In [1]:
import pandas
import requests
from bs4 import BeautifulSoup

In [2]:
requests.get('https://www.ambitionbox.com/list-of-companies?campaign=desktop_nav&page=1')

<Response [403]>

**HTTP response status codes**<br>

HTTP response status codes indicate whether a specific HTTP request has been successfully completed. Responses are grouped in five classes:

Informational responses (100 – 199)<br>
Successful responses (200 – 299)<br>
Redirection messages (300 – 399)<br>
Client error responses (400 – 499)<br>
Server error responses (500 – 599)<br>

# **USE OF HEADERS**
Headers in the context of web scraping, specifically the 'User-Agent' header, play a crucial role in making your HTTP requests mimic those of a web browser.
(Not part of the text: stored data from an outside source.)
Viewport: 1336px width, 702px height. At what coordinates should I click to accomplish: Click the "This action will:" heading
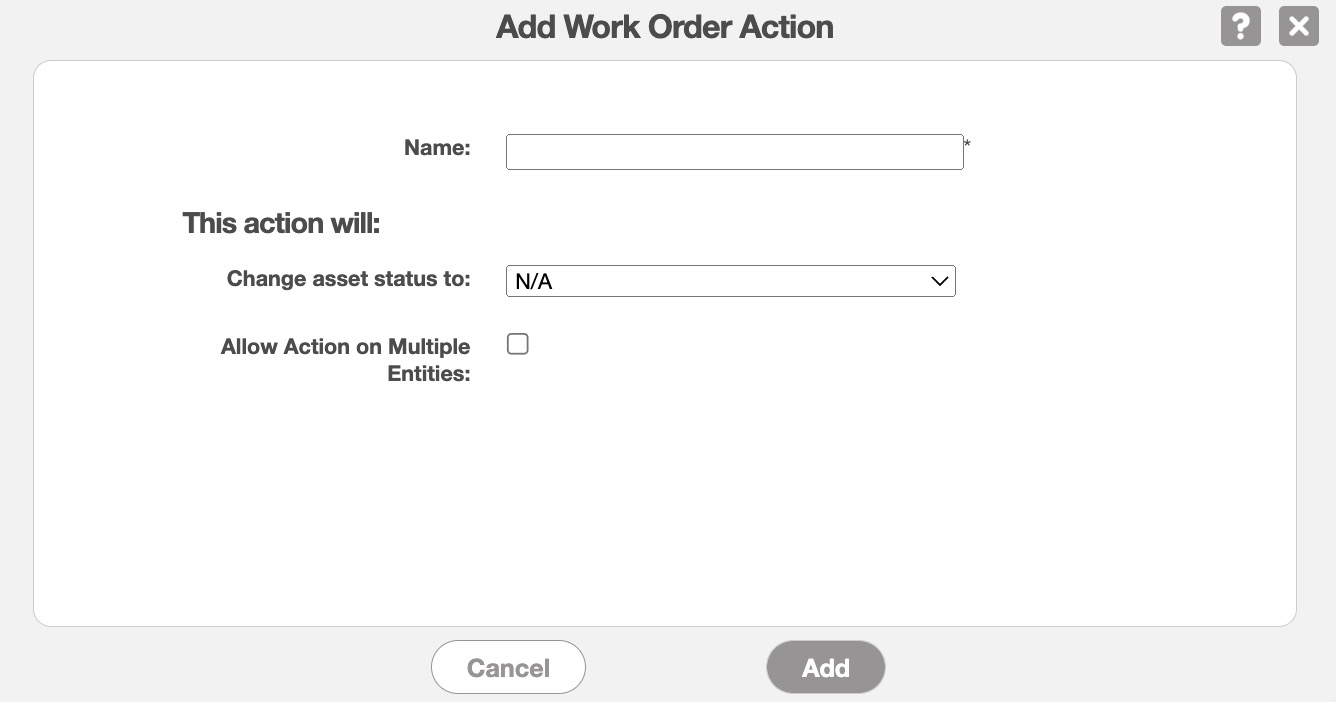tap(281, 223)
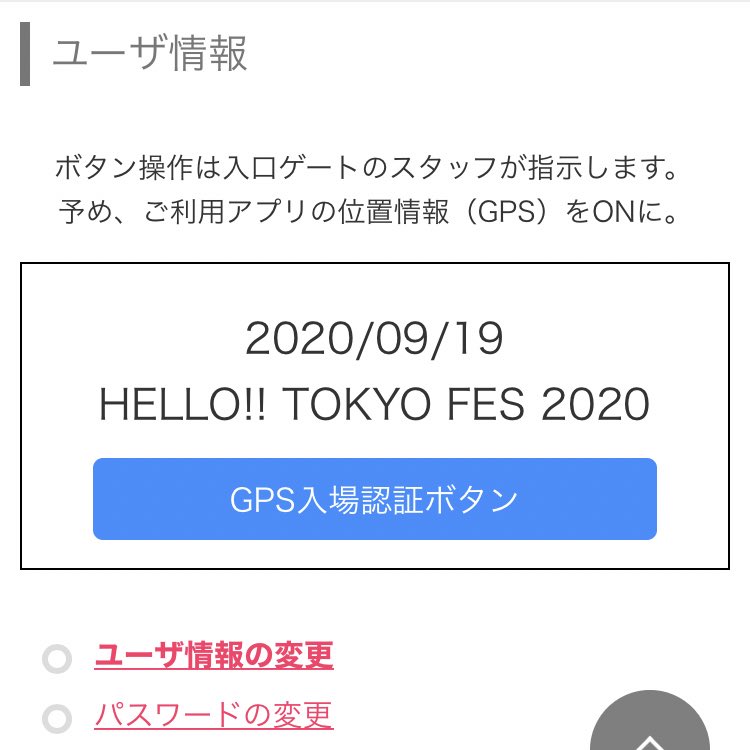Open the ユーザ情報の変更 link
The height and width of the screenshot is (750, 750).
pos(214,657)
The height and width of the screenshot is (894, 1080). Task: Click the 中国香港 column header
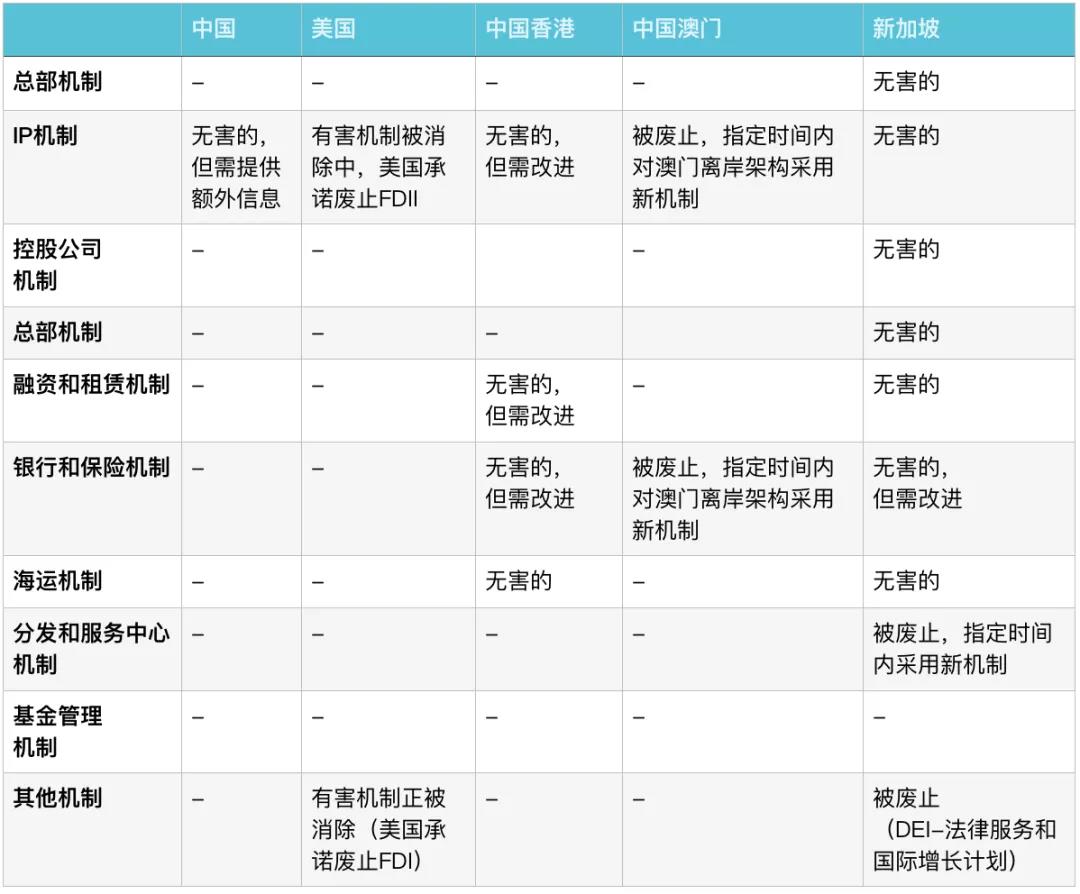(530, 29)
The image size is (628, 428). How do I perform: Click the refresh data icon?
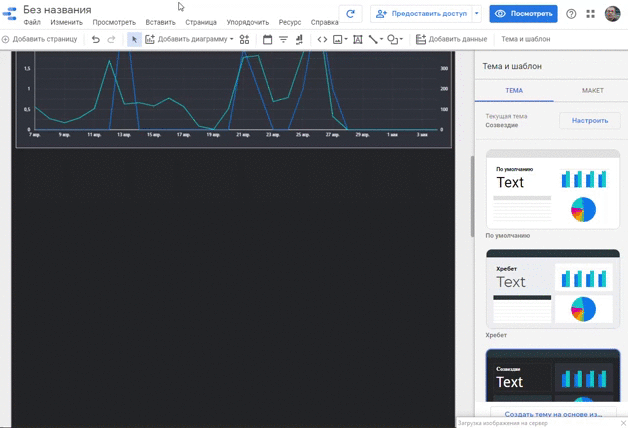coord(350,14)

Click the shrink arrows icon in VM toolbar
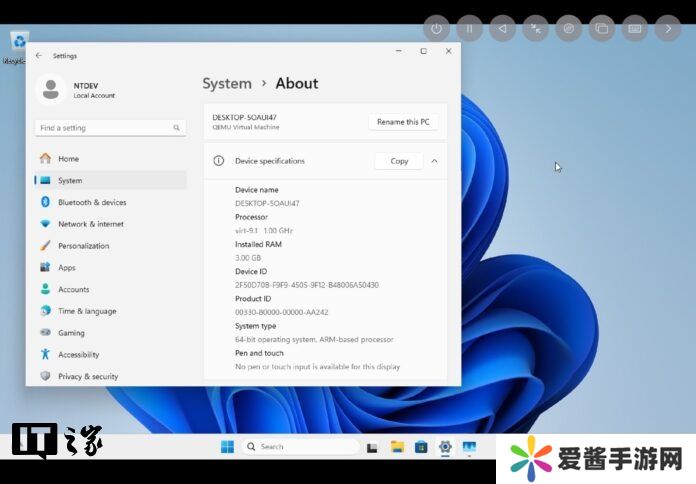[x=536, y=29]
This is important because some websites use user agent information to identify the type of client making the request. The 'User-Agent' header typically contains information about the browser and operating system.<br>

### **Purpose of Headers in Web Scraping:**
**Simulating a Browser**:<br>
Many websites expect requests to come from browsers rather than automated scripts. By including a 'User-Agent' header that mimics a common browser, you make your request look more like a legitimate user request.<br>

**Avoiding Detection and Blocking:**<br>
Some websites may block or limit access to requests that don't have a valid 'User-Agent' header. Including a user agent helps avoid being flagged as a bot or being subject to anti-scraping measures.

In [3]:
headers = {'User-Agent': 'Mozilla/5.0 (Windows NT 6.3; Win64; x64) AppleWebKit/537.36 (KHTML, like Gecko) Chrome/80.0.3987.162 Safari/537.36'}

web=requests.get('https://www.ambitionbox.com/list-of-companies?campaign=desktop_nav&page=1',headers=headers).text

**BeautifulSoup(web, 'lxml'):** This line creates a BeautifulSoup object named soup by parsing the HTML or XML content stored in the variable web.<br>
 **The second argument, 'lxml'**, specifies the parser to be used. In this case, the 'lxml' parser is being used, which is a fast and feature-rich XML and HTML parsing library for Python.

In [4]:
soup=BeautifulSoup(web,'lxml')

In [5]:
(soup.find_all('h2'))


[<h2 class="companyCardWrapper__companyName" title="TCS">
 										TCS
 									</h2>,
 <h2 class="companyCardWrapper__companyName" title="Accenture">
 										Accenture
 									</h2>,
 <h2 class="companyCardWrapper__companyName" title="Cognizant">
 										Cognizant
 									</h2>,
 <h2 class="companyCardWrapper__companyName" title="Wipro">
 										Wipro
 									</h2>,
 <h2 class="companyCardWrapper__companyName" title="HDFC Bank">
 										HDFC Bank
 									</h2>,
 <h2 class="companyCardWrapper__companyName" title="ICICI Bank">
 										ICICI Bank
 									</h2>,
 <h2 class="companyCardWrapper__companyName" title="Infosys">
 										Infosys
 									</h2>,
 <h2 class="companyCardWrapper__companyName" title="Capgemini">
 										Capgemini
 									</h2>,
 <h2 class="companyCardWrapper__companyName" title="HCLTech">
 										HCLTech
 									</h2>,
 <h2 class="companyCardWrapper__companyName" title="Tech Mahindra">
 										Tech Mahindra
 									</h2>

# **To get the inside text only**

`soup.find_all('h2',class_="companyCardWrapper__companyName"):` <br>This part searches for all h2 tags with the specified class "companyCardWrapper__companyName" within the BeautifulSoup object soup. The `find_all` method returns a ResultSet containing all matching elements.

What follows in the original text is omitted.